#### [MATERIALS PROVIDED]

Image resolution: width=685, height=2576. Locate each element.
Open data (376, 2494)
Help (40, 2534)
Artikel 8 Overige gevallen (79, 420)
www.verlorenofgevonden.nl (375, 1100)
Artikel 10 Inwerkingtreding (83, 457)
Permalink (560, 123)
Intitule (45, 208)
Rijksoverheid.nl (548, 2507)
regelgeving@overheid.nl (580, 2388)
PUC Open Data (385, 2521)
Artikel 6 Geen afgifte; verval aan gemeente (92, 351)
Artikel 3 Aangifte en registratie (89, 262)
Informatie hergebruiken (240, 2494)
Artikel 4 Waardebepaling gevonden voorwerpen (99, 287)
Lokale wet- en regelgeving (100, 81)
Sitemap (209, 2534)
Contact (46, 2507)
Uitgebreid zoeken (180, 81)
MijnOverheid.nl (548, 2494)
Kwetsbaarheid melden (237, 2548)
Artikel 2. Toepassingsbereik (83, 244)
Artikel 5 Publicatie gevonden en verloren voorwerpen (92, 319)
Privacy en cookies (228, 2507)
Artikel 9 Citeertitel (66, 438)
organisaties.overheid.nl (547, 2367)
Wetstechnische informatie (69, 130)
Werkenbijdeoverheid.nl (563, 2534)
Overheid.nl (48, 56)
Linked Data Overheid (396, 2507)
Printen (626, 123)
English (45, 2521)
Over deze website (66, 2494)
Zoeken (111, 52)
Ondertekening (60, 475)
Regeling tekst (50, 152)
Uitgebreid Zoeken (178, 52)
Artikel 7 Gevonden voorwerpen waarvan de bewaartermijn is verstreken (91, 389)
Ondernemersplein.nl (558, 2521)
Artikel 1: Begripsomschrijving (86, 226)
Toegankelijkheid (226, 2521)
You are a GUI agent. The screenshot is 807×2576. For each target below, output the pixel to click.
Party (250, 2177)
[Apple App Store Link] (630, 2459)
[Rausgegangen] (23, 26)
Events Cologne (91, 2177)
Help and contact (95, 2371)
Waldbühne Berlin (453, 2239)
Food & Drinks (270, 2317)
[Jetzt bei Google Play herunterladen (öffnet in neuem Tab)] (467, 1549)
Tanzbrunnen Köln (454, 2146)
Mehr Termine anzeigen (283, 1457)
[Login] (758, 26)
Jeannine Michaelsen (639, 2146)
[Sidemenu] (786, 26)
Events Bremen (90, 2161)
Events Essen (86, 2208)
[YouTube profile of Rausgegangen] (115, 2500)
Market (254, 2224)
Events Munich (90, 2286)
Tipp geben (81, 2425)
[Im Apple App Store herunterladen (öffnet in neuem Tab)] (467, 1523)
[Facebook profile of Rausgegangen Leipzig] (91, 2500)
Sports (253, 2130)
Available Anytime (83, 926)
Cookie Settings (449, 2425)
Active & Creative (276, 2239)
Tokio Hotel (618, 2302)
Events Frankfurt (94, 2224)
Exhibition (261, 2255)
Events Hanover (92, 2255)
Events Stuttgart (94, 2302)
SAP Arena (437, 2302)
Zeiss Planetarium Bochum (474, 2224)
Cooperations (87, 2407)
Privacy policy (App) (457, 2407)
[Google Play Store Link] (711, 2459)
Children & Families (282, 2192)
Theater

#### [ACTION ITEM]
Starting with the first line of the entries, transcribe every line up to and including the one with "Artikel 6 Geen".

#### [EXERCISE SOLUTION]
Image resolution: width=685, height=2576. Locate each element.
Open data (376, 2494)
Help (40, 2534)
Artikel 8 Overige gevallen (79, 420)
www.verlorenofgevonden.nl (375, 1100)
Artikel 10 Inwerkingtreding (83, 457)
Permalink (560, 123)
Intitule (45, 208)
Rijksoverheid.nl (548, 2507)
regelgeving@overheid.nl (580, 2388)
PUC Open Data (385, 2521)
Artikel 6 Geen afgifte; verval aan gemeente (92, 351)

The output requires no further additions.